In many Genome Wide Association Studies (GWAS), the relation between SNPs and complex diseases has being tried to reveal. Moreover it is known that, in GWAS there exist a high amount of data which include relations between SNPs, phenotypes and diseases, etc. Many algorithms have been used to be able to reach the desired information from this huge data. Therefore, in this study, an algorithm one of whose important steps is based on linkage disequilibrium(LD), was constructed to eliminate the redundant information from the high-dimensional data. The algorithm improved in this study has been tested on prostate cancer data set downloaded from dbGaP. In order to find disease related SNPs in GWAS in a more effective way, we have constructed an algorithm which is based on LD. The web tool called SNAP (SNP Annotation and Proxy Search) was used to obtain the SNPs in the region of LD, which was determined based on the specific threshold value for {u1D45F}2. This value was selected as 0.5. After obtaining a modified version of original data set based on LD, Using Fisher’s Combination Method, we have obtained associated combined p values for each SNP in this data set.

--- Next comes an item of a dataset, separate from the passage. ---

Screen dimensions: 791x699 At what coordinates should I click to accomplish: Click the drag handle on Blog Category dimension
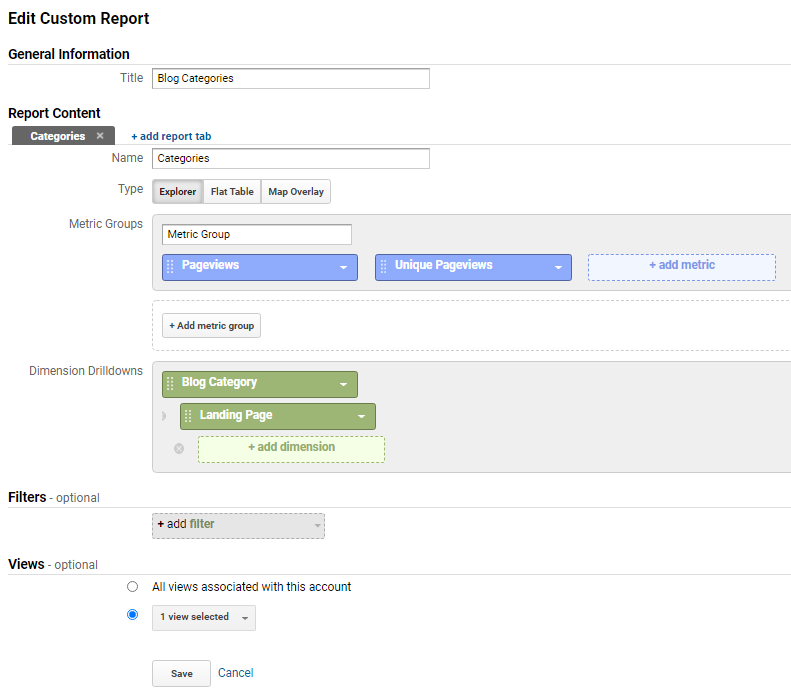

Then using SNPnexus database, we tried to achieve disease related SNPs from both data sets which are the original and modified ones. Thus both of the performances being applied on these data sets were evaluated relative to each other. Moreover, after eliminating the redundant data we have applied SNPnexus analysis again and then the results have shown us, by using approximately half of the SNPs, we were able to achieve the desired genes. Besides all of them also random forest algorithm was performed on the data set including SNPs with individual p values and the modified data set which is including SNPs with combined p values. The outputs of both performances were compared. In addition, one more purpose of this study, being able to reach the most important regulatory SNPs (rSNPs) in GWAS. Based on the data set which was modified using LD, we have focused on the non-coding SNPs, which are located on noncoding regions, through the whole genome. In conclusion, the number of important regulatory SNPs that were found from the modified data set, is much higher than we have found before by using original data set., it is expected from this thesis is that, the studies which have been conducted on prioritization of disease related SNPs are being effected by linkage disequilibrium(LD).